Stored records:
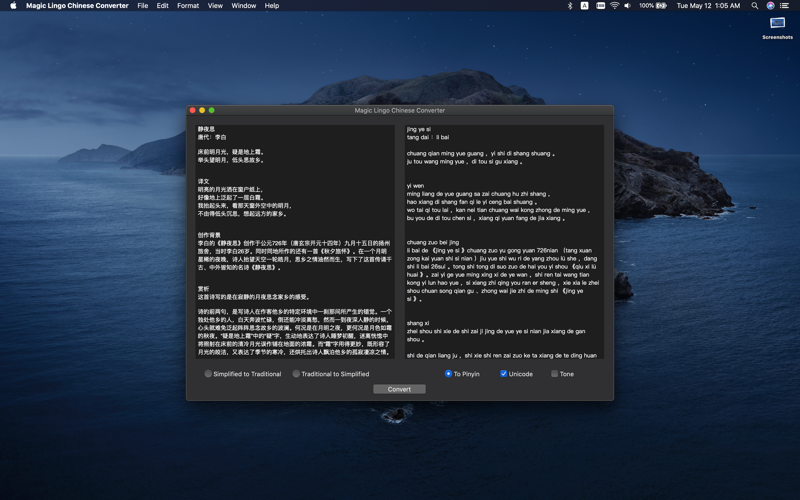The image size is (800, 500).
Task: Click the Bluetooth status icon
Action: click(x=570, y=6)
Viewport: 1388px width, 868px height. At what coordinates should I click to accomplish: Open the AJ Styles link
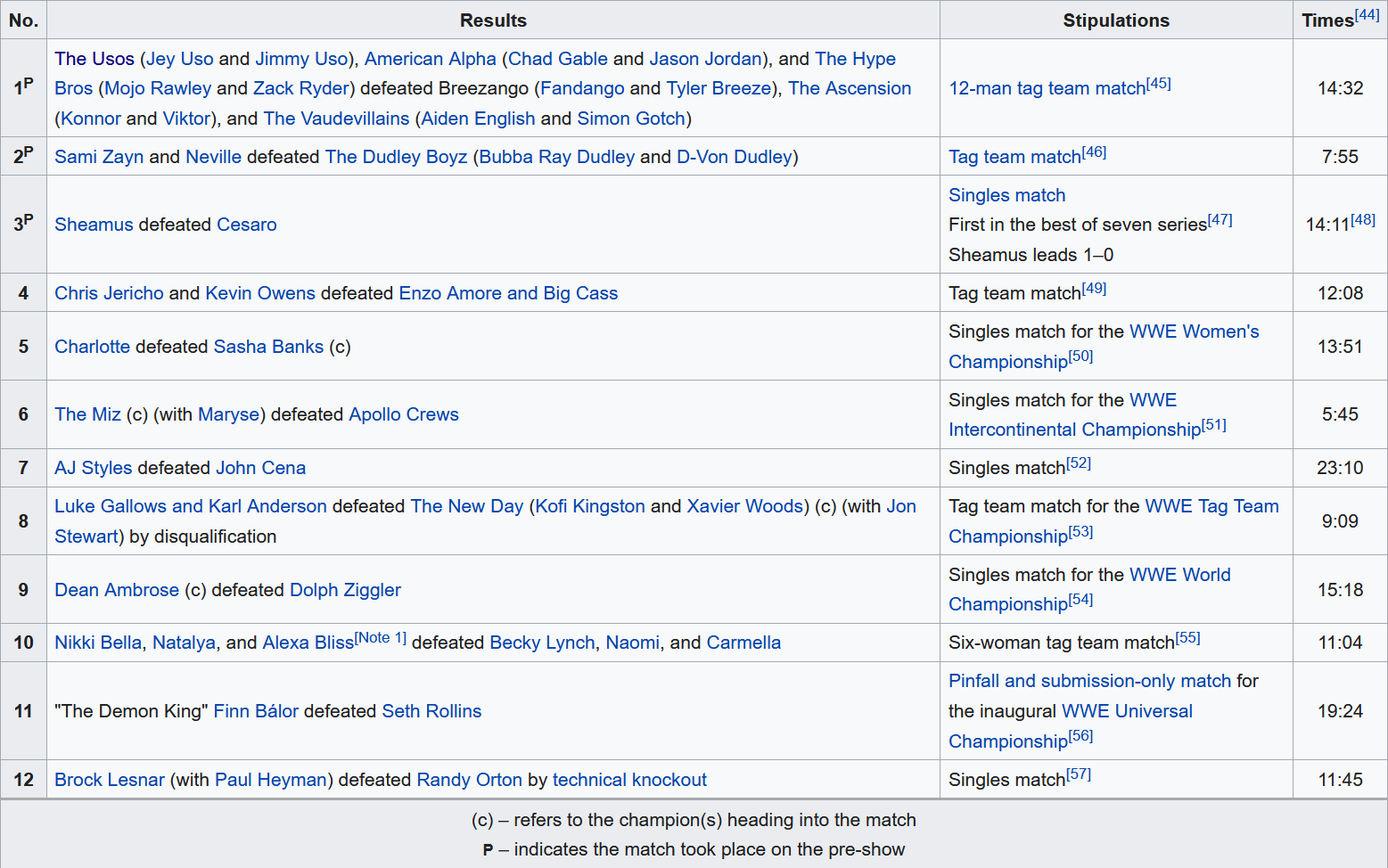(93, 468)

= EXERCISE =
Reproduce exactly and only the lines from the one with "Viewport: 1388px width, 868px" through the final line of the records above, inclusive. Pictures must be left out.

= TASK SOLUTION =
Viewport: 1388px width, 868px height. At what coordinates should I click to accomplish: Open the AJ Styles link
(93, 468)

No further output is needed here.